»Den höchsten Berg dieser Gegend, den man nicht unverdientermaßen Ventosus, den Windigen, nennt, habe ich am heutigen Tage bestiegen. Dabei trieb mich einzig die Begierde, die ungewöhnliche Höhe dieses Flecks Erde durch Augenschein kennen zu lernen.«[1]
Es war ein denkwürdiger Augenblick, den Petrarca, zutiefst ergriffen von der unfassbaren Weite des Gesichtskreises, am 26. April 1336 auf dem Gipfel des Mont Ventoux erlebte:
»Zuerst stand ich, durch einen ungewohnten Hauch der Luft und durch einen ganz freien Rundblick bewegt, einem Betäubten gleich. Ich schaue zurück nach unten: Wolken lagerten zu meinen Füßen. … Ich richte nunmehr meine Augen nach der Seite, wo Italien liegt, nach dort, wohin mein Geist sich so sehr gezogen fühlt. Die Alpen selber, eisstarrend und schneebedeckt, … sie erschienen mir greifbar nahe, obwohl sie durch einen weiten Zwischenraum getrennt sind.«[2]
Das Land seiner Sehnsucht blieb verborgen hinter einem Horizont, der sich seinem Blick in trügerischer Nähe entgegenstellte.
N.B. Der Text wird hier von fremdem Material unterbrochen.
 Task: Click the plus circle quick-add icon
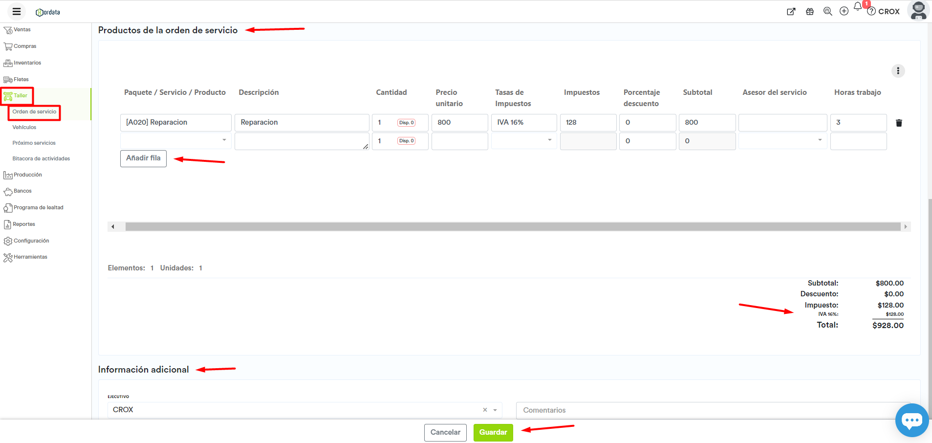point(844,11)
In anderer Richtung verlor sich die Aussicht vom Gipfel dagegen in unabsehbarer Ferne: »Der Grenzwall der gallischen Lande und Hispaniens ist von dort nicht zu sehen; nicht dass meines Wissens irgendein Hindernis dazwischen träte, nein, nur infolge der Gebrechlichkeit des menschlichen Sehvermögens.«[3] So weit das Auge reichte, bot sich ihm jedoch ein grandioses Panorama: »Hingegen sah ich sehr klar zur Rechten die Gebirge der Provinz von Lyon, zur Linken sogar den Golf von Marseille und den, der gegen Aigues-Mortes brandet, wo doch all dies einige Tagesreisen entfernt ist.«[4]
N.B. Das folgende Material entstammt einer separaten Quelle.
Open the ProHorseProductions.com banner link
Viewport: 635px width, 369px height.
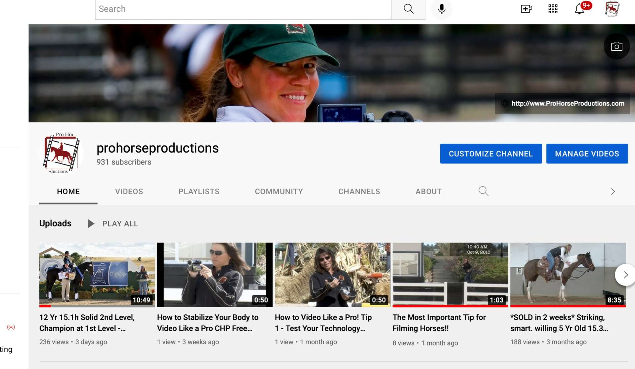point(568,103)
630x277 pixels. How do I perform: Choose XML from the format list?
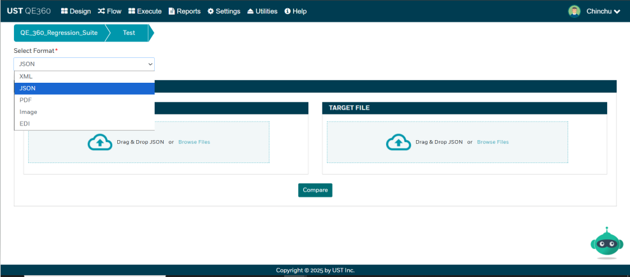(x=26, y=76)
Über die geographische Orientierung hinaus eröffnete der Überblick ungeahnte Perspektiven, Vergewissern mündete in Gewahrwerden. Das Neuartige an Petrarcas Unternehmen war indes nicht die Bergbesteigung selbst. Dafür gab es Vorbilder schon in der Antike, von denen er wusste, seit ihm in Livius’ römischer Geschichte »zufällig jene Stelle vor Augen gekommen war, wo Philipp, der Makedonierkönig, … den Berg Hämus in Thessalien besteigt. Denn er hatte der Fabel Glauben geschenkt, man könne von seinem Gipfel zwei Meere schauen: das Adriatische und das Schwarze Meer«[5], die Grenzen seines Machtbereichs also in Augenschein nehmen.